Reproduce exactly, from the data that follows, the line with "You are a computer-use", the line with "Instruction: Click the", and every line that lies between them.
*** Supplied records ***
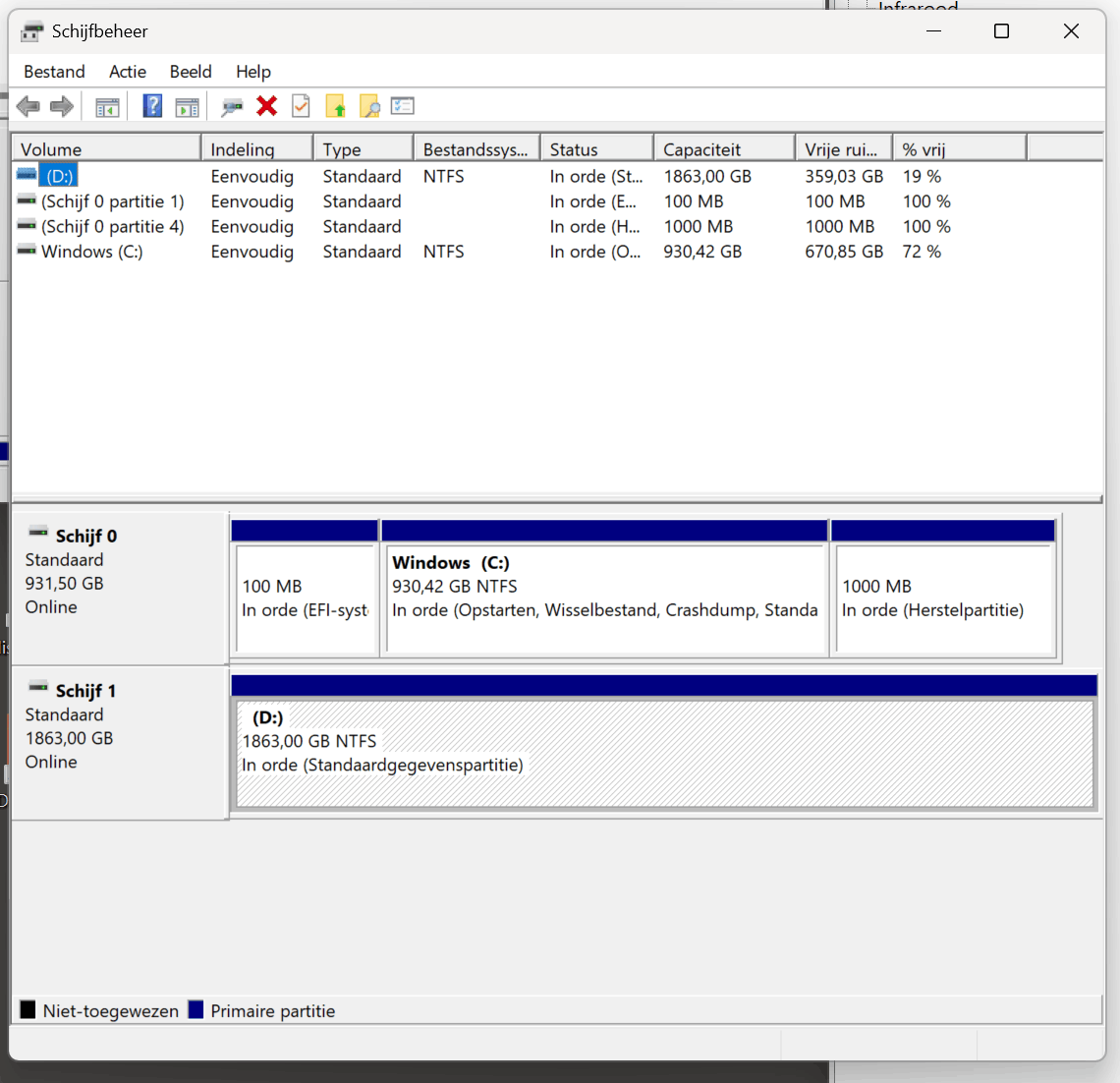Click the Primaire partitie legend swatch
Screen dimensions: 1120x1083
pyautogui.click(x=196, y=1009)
***
*** Supplied records ***
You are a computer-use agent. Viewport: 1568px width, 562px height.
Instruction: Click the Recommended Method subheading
***
Reply:
You are a computer-use agent. Viewport: 1568px width, 562px height.
Instruction: Click the Recommended Method subheading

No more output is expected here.